The Wii Rhythm Heaven game was, without a doubt, one of the most delightful experiences I've had in the last week, in exactly the ways I knew it would be as soon as I saw the first screenshots. It turns out there is a formula for Rhythm Heaven games, and as long as the Rhythm Heaven team makes a Rhythm Heaven game using that Rhythm Heaven formula, the result will be something wonderful.
The demo at Nintendo's E3 booth consisted of three minigames, all with super-sharp, cartoony visuals and the familiar style of Tsunku-produced, bouncy j-pop from the series. And, get this, waggle haters: they're controlled only with the A button. The first minigame had me lowering a fork to skewer peas as they were flicked at me to the beat, sometimes two in rapid succession between (rhythmic) bites. Miss the timing a bit and the pea ends up between the tines, and the offscreen gourmand coughs as he chokes a little.

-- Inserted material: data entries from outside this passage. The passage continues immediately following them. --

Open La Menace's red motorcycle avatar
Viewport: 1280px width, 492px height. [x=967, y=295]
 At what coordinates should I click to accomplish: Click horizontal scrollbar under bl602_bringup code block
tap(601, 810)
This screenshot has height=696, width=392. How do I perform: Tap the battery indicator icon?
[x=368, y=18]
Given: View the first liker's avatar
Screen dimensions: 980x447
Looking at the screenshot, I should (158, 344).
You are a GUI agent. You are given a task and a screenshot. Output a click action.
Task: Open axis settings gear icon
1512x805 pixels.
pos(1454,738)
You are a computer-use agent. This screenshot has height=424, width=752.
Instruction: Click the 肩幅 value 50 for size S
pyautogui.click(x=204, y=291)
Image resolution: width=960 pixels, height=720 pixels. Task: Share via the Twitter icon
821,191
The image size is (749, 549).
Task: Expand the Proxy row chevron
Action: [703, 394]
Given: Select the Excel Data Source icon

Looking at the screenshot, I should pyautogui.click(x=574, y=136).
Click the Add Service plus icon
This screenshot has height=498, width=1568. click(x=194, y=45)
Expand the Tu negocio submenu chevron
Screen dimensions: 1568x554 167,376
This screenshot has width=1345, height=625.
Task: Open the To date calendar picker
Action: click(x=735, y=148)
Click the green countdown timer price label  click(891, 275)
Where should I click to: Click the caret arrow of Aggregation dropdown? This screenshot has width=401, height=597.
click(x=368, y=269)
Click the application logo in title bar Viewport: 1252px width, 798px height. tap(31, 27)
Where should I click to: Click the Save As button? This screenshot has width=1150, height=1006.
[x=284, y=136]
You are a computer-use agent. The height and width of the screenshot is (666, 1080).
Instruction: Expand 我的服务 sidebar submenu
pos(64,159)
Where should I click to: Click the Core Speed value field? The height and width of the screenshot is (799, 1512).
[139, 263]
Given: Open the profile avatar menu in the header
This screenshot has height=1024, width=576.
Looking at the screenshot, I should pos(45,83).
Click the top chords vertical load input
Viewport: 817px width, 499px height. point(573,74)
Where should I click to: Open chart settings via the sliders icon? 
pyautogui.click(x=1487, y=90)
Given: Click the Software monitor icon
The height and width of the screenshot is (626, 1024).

The second minigame involves the samurai from the DS's "Samurai Slice" and the GBA's "Samurai," slicing ghosts as they jump out of a cave. Again, they come out mostly one at a time, occasionally tossing two out on the off-beats to keep it fresh (and difficult). Three or four times, a swarm of green-eyed ghosts came out and attacked me. I wasn't able to figure out the rhythm of this attack, which might be attributable to the fact that I mistakenly believed myself to be too cool for the tutorial.
The third minigame involved the ping-pong playing duo from previous Rhythm Heaven games, challenging each other to a series of ping-pong rallies between two fast-moving airplanes. You have to return the volley every other beat, with an extra beat between volleys when your opponent lobs the ball (accompanied by a vocal cue).
These are all exactly the kind of minigames we've seen in the musical WarioWare-like collections before. However, the Wii version does do one new thing that is perfect for the series, and underlines what the gameplay has been about since the very beginning. In the middle of the ping-pong and samurai levels, objects begin obscuring your view. The samurai game tells a story in woodblock-style comic panels. The ping-pong game has your opponent move far into the distance, and then the screen fills with clouds.
The point isn't to annoy you, though I guess it could do that. This is the game's way of teaching you that Rhythm Heaven minigames can be played entirely using audio cues. You could turn the video off and still play it just fine -- like a Wii U game, except with nothing instead of a tiny screen. The DS game basically left this discovery up to the player, but the Wii game reinforces the lesson. In fact, when it starts trying to obscure stuff, it's actually easier if you stop paying attention to the screen.
That screen-covering gimmick, then, was more helpful than frustrating. What does frustrate me, however, is the release date. It's TBA, which is not "now."